Vielleicht hast du beim Lesen der bisherigen Abschnitte schon begonnen, einzelne Stimmen in dir wiederzuerkennen oder zumindest zu erahnen, dass es sie gibt. Und tatsächlich lassen sich einige innere Teammitglieder besonders häufig beobachten. Nicht, weil wir alle gleich sind, sondern weil bestimmte Muster und Rollen menschlich universell erscheinen.

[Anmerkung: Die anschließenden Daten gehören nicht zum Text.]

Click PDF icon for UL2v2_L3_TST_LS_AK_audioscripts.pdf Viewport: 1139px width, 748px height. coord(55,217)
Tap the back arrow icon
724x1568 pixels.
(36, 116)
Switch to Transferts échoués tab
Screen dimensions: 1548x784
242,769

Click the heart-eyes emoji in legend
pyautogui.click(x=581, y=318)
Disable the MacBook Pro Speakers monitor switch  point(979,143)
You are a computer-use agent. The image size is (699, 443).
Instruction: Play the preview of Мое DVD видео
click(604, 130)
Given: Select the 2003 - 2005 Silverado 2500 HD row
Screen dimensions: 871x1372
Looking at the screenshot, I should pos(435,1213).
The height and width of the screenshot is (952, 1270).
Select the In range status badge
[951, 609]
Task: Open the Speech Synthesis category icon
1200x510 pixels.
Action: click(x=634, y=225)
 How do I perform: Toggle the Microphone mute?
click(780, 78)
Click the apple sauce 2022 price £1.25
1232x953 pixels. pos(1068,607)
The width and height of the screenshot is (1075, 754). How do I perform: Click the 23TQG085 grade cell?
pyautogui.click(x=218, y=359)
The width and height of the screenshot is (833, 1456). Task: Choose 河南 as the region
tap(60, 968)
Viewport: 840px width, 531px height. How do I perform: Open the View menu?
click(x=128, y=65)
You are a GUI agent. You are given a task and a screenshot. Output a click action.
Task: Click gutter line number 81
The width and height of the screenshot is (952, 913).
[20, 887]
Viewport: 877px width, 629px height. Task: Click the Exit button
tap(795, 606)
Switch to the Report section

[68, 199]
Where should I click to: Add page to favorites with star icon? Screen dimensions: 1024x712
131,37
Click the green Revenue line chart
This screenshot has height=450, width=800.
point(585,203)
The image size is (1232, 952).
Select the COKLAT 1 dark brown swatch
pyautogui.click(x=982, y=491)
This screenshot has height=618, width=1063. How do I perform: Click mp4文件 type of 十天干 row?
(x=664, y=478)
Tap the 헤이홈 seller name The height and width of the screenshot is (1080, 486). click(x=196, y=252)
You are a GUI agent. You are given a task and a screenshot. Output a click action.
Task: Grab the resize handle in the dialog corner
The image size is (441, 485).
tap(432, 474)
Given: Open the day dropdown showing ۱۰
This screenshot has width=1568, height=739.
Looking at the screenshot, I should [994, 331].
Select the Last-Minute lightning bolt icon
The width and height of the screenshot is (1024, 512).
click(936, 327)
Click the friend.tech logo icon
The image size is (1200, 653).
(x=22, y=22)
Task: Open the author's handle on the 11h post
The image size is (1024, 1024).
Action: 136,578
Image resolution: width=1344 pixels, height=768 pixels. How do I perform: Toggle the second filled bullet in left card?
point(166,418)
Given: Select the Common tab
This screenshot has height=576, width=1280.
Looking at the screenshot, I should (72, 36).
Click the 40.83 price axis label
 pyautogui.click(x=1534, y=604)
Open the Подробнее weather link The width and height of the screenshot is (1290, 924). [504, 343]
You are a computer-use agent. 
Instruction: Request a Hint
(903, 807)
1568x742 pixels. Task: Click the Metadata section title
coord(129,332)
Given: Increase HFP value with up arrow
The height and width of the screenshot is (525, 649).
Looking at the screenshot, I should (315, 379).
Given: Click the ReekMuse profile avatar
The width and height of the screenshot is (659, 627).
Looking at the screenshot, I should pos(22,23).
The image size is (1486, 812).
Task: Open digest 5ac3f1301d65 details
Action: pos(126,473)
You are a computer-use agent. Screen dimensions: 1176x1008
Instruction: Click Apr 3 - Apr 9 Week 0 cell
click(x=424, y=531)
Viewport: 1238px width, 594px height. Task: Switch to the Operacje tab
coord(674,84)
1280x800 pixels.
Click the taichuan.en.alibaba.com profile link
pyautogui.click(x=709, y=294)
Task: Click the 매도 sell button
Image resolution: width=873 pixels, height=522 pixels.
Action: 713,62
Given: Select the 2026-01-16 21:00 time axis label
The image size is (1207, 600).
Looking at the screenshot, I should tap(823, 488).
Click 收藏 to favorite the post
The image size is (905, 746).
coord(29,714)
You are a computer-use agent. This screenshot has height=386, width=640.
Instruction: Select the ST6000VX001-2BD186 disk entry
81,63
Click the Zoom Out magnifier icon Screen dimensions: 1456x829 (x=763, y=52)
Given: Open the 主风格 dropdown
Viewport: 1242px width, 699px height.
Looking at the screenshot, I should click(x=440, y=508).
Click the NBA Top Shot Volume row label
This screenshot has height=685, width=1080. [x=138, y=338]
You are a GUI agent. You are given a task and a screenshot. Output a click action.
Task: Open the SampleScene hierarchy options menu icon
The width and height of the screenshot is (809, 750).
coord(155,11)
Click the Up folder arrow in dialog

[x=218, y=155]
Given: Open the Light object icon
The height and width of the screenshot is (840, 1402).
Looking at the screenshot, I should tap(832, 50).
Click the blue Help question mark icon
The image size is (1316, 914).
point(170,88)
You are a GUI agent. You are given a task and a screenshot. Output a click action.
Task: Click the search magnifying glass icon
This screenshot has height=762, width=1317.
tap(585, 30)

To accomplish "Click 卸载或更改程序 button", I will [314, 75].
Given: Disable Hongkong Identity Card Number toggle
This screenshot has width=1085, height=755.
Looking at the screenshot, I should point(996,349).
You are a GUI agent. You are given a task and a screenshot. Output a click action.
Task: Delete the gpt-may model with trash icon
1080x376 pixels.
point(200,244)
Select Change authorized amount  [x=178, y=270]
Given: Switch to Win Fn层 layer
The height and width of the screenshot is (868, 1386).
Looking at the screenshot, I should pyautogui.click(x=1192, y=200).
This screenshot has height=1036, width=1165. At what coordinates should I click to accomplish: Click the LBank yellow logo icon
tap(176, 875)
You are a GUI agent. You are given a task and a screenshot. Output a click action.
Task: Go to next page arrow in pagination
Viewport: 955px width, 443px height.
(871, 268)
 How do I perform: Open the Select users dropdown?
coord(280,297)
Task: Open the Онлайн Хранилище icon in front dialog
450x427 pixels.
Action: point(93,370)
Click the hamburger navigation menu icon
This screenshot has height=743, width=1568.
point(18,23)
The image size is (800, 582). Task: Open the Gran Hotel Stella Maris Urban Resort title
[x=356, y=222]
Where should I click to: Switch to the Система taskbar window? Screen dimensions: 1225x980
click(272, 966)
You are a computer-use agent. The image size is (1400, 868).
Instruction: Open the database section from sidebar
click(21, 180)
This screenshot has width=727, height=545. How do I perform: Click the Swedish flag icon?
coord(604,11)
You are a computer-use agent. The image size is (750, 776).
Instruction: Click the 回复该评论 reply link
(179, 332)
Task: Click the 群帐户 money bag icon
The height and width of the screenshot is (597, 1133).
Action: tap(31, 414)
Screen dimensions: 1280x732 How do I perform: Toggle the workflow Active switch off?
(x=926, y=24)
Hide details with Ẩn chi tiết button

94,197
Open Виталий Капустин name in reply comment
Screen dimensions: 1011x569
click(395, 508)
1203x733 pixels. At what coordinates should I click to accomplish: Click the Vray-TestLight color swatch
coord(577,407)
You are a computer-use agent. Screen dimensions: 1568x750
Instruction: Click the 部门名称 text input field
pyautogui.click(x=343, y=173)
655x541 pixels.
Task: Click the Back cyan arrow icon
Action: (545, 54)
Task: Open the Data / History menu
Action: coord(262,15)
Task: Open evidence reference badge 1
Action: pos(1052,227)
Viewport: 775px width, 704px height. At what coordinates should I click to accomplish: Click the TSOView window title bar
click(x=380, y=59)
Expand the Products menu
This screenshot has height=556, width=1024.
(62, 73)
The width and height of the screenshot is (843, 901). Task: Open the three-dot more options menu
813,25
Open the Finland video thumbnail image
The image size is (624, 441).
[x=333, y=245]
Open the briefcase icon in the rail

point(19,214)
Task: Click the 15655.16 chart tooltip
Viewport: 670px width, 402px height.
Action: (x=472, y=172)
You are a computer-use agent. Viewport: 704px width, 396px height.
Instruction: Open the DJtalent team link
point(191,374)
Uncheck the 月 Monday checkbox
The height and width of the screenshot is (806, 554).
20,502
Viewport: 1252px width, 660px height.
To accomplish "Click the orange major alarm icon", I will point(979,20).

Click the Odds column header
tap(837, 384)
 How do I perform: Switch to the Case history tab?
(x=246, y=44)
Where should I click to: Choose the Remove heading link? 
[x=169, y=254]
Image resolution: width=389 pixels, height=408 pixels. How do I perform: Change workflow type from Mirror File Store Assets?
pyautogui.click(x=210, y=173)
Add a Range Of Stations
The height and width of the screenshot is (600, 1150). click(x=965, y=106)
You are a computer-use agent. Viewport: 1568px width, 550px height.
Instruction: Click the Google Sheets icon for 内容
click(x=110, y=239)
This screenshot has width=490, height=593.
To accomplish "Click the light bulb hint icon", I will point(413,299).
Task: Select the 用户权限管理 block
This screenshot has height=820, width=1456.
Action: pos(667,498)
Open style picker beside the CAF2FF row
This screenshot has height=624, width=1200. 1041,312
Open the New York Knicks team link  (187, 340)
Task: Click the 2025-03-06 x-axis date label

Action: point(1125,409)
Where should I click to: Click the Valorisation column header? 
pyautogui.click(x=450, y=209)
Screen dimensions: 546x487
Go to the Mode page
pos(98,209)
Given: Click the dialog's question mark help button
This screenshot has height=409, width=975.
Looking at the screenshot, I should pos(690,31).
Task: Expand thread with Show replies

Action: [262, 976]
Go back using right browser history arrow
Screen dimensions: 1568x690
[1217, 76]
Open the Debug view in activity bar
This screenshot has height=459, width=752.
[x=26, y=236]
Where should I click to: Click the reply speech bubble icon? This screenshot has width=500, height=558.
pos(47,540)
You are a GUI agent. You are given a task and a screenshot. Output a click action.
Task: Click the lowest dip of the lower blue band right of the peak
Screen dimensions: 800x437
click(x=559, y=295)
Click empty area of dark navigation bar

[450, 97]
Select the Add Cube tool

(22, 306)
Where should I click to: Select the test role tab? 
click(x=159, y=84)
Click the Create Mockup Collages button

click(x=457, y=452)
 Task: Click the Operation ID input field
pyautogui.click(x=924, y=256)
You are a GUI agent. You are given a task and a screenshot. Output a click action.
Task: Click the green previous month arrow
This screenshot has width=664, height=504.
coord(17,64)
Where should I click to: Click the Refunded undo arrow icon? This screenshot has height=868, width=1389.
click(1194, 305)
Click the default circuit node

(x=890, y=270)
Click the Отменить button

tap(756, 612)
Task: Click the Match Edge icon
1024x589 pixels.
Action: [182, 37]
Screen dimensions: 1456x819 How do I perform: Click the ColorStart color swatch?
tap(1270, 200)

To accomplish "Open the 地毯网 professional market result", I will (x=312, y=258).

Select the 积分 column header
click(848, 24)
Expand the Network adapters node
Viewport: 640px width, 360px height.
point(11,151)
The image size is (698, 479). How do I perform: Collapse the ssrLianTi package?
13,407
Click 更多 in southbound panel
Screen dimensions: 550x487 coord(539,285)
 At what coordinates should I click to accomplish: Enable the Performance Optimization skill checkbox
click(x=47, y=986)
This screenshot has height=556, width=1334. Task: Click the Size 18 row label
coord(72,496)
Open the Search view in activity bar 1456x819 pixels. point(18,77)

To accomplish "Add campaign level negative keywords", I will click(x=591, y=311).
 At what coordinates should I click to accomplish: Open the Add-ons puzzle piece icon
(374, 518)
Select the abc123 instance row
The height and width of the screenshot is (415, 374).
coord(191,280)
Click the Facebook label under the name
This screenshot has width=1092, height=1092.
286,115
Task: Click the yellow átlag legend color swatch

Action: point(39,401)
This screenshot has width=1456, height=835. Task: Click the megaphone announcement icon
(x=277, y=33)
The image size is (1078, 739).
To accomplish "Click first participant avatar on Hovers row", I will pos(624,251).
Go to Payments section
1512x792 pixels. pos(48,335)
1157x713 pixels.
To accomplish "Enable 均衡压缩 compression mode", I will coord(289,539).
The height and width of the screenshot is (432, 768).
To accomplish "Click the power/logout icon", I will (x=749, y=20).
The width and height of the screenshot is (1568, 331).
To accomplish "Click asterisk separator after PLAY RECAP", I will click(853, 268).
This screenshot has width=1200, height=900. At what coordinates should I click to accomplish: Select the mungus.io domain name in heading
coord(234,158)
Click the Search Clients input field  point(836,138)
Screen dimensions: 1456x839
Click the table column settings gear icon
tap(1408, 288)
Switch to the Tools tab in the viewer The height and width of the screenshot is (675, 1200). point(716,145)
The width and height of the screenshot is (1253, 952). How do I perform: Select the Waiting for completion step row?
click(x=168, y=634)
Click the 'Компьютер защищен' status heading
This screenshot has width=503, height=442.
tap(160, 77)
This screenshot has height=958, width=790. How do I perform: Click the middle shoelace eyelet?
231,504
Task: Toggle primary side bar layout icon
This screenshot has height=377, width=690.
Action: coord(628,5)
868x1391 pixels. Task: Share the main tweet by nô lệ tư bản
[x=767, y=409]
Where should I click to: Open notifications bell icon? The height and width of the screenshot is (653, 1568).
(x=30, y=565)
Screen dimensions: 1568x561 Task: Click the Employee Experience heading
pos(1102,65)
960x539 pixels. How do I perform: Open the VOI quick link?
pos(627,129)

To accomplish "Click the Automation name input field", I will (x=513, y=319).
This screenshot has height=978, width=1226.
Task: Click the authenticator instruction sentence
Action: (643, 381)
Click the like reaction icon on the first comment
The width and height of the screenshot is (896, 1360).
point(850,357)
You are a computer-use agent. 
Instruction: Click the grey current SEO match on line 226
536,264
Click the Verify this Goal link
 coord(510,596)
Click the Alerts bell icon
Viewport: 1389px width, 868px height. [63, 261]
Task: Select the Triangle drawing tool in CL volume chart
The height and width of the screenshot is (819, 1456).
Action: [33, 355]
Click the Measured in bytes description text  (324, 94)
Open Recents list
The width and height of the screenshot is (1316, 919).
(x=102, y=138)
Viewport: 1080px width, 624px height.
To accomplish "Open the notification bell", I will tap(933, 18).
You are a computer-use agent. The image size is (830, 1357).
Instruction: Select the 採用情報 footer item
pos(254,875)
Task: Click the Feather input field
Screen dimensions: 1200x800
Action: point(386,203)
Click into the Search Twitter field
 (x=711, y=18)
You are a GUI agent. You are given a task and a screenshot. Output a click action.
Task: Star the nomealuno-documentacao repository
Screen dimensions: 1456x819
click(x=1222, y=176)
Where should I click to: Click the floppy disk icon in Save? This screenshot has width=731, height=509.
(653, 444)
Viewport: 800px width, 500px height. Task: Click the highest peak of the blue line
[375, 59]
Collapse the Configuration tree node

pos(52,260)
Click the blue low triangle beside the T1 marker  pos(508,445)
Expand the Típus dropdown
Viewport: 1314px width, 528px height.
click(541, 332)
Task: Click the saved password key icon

Da ist zum Beispiel der innere Antreiber, der dich mit Nachdruck zur Leistung motiviert. Er drängt dich, effizient zu sein, keine Zeit zu verschwenden, Ziele konsequent zu verfolgen. Oft ist er überaus hilfreich – etwa, wenn es darum geht, Projekte erfolgreich abzuschließen oder Herausforderungen anzupacken. Doch wenn er das Steuer zu lange allein in der Hand hält, kann er dich auch erschöpfen oder in einen ständigen Selbstoptimierungsmodus zwingen.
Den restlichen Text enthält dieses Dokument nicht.